Although you wouldn’t think it, these seemingly innocuous shells belong to one of the most dangerously venomous creatures on the planet, and they are called Geography Cone Snails. I saw the little shells at the Secret Cities of the Sea exhibition at the Natural History Museum amongst various (less dangerous) animals. These animals, named for the mountain-like patterns on their red-white shells, are the most venomous animals on Earth, capable of delivering a fatal sting through a barbed harpoon that is actually a modified tooth. There is no known cure for such a sting the only method of survival being to last until the venom in your blood wears off. Bizarrely, this predatory snail only hunts on small fish, which it stuns with a poison soup before spearing and ingesting through its proboscis. We can, for this reason, assume that the venomous barb is for mainly defensive purposes, since using this kind of poison on small fish would be the largest recorded case of overkill ever seen.

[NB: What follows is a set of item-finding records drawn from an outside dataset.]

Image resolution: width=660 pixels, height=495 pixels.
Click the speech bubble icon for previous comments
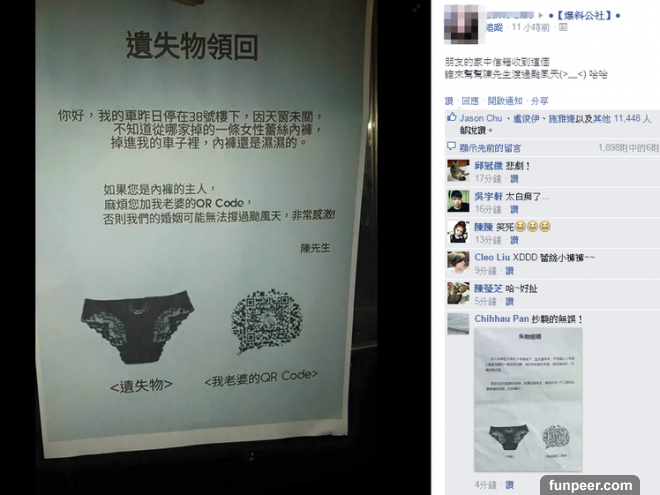(x=451, y=146)
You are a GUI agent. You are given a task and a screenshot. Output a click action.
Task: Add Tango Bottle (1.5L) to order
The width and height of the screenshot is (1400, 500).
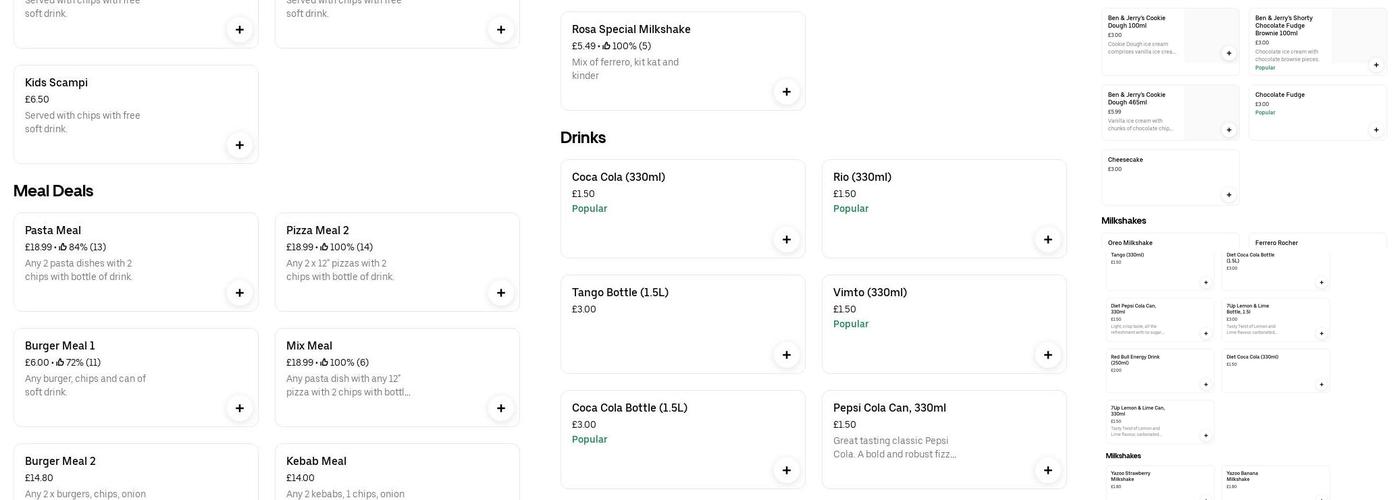pos(786,355)
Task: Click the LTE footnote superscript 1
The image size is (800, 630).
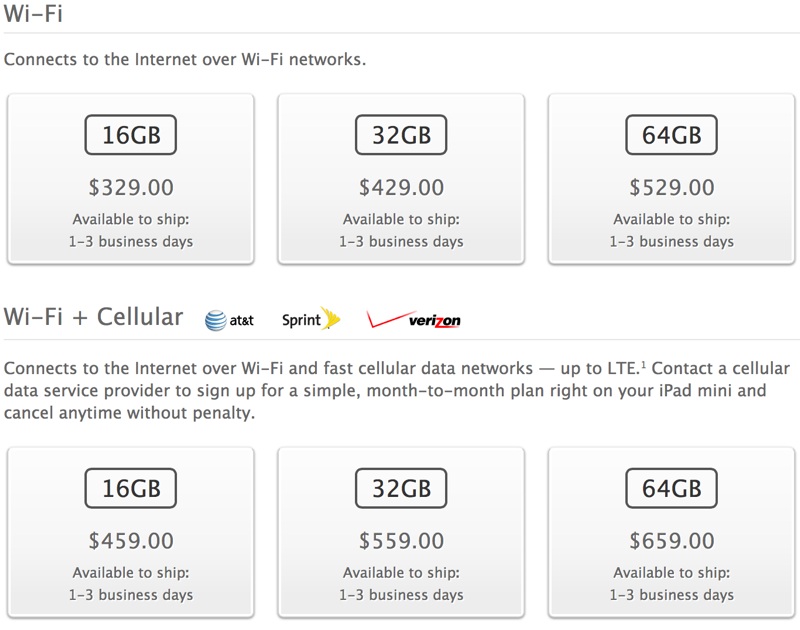Action: 643,364
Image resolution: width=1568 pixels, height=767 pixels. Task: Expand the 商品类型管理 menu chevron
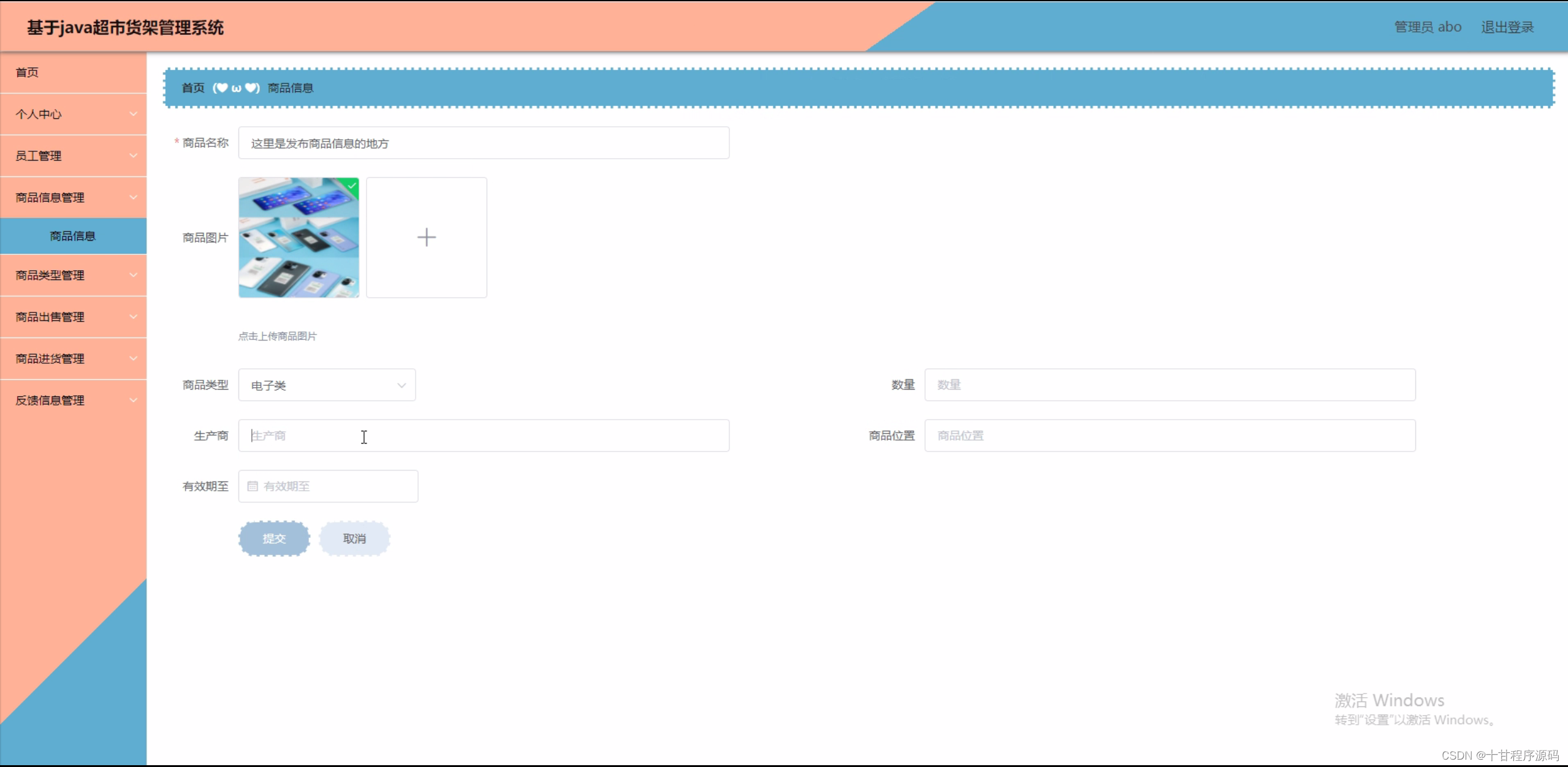click(133, 276)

Around 10cm in length, not only is this snail hard to spot in passing, but it is also scarily common, found fairly regularly in reefs around the Red Sea and the east African coast. 0.001 mg of the venom used would be enough to kill half of the population if every person were given a dose of that size, and even 0.0002 mg can seriously paralyse someone. Ironically, the venom has recently been discovered to contain a type of insulin, previously unseen, that can also be used as a highly effective painkiller, several thousand times more powerful than morphine without any of the addictive side effects that normal morphine gives. The problem remains of how to produce large quantities of these proteins for public use. How do you milk a Geography Cone? Very carefully. The answer to this may lie in implanting bacteria with plasmids containing the appropriate DNA for this proteins production, similarly to the way that Factor 8 and human insulin are produced for hospitals. Research is on going.
While this creature is extremely interesting (the most venomous animal on Earth, after all) and actual cases of snail attacks are very low, I hope that I never run into one of these unseeming killers while it’s having a bad day.